▶ _RECORDS FOR THIS EXERCISE_:
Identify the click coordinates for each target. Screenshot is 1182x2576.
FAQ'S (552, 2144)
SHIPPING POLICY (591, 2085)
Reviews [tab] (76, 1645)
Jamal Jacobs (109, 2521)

▶ _YOUR ASSIGNMENT_:
Retype the material exactly.

▶ _SOLUTION TO THIS TASK_:
Identify the click coordinates for each target. Screenshot is 1182x2576.
FAQ'S (552, 2144)
SHIPPING POLICY (591, 2085)
Reviews [tab] (76, 1645)
Jamal Jacobs (109, 2521)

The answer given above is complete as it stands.